ART. VIII.-ST. PAUL.

The Life and Epistles of St. Paul. By the Rev. W. J. Conybeare, M.A., late Fellow of Trinity College, Cambridge; and the Rev. J. S. Howson, M.A., Principal of the Collegiate Institution, Liverpool. 2 Vols. 4to. Longmans,

1852.

The Epistles of St. Paul to the Corinthians: with Critical Notes and Dissertations. By Arthur Penrhyn, Stanley, M.A., Canon of Canterbury, late Fellow and Tutor of University College, Oxford, &c. 2 Vols. 8vo. Murray, 1855.

The Epistles of St. Paul to the Thessalonians, Galatians, Romans: with Critical Notes and Dissertations. By Benjamin Jowett, M.A., Fellow and Tutor of Balliol College, Oxford. 2 Vols. 8vo. Murray, 1855.
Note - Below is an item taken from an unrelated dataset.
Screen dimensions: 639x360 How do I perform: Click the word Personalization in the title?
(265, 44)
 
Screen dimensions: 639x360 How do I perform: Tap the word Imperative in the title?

THESE treatises, bearing on their title-pages the names of our two ecclesiastical universities, give happy signs of a new era in English theology. They show how effectually we have escaped from the morbid religious phenomena represented by Simeon at Cambridge, and the counter-irritants applied by John Henry Newman at Oxford; and come as the returning breath of nature to those who have witnessed the fevers of "Evangelical" conversion or the consumptive asceticism of "Anglican" piety. On looking back, from the position now attained, it seems wonderful that we could ever, with St. Paul's writings in our hands, have been betrayed into either of these

opposite extravagances: for anything more absolutely foreign to his breadth and universality than the Genevan dogma, or more at variance with his free spirituality than the sacramental system, it is impossible to conceive. But it is the peculiar fate of sacred writings, that the last thing elicited from them is their own real meaning. The very greatness of their authority puts the reader's faculties into a false attitude; creates an eagerness,-an inflexible intensity,-that defeats its own end; and, in particular, gives undue ascendency to the uppermost want and feeling that may be craving satisfaction. Hence the tendency of Scriptural interpretation to proceed by action and reaction; an easy ethical Arminianism being succeeded by a severe Calvinism, and the reliance on individual grace giving way before the advance of sacerdotal and Church ideas. When the opposite errors have spent themselves, the requisite repose of mind will be recovered for reading just the thought that lies upon the page: here and there an eye will be found, neither strained with pre-occupying visions, nor scared by sceptic shadows, but clear for the apprehension of reality, as God has shaped it for our perception. At length, we have reached this crisis of promise; and critics are found who, instead of interrogating St. Paul on all sorts of modern questions, listen to him on his own; and draw from him, not a fancied verdict on the sixteenth century, but a faithful picture of the first.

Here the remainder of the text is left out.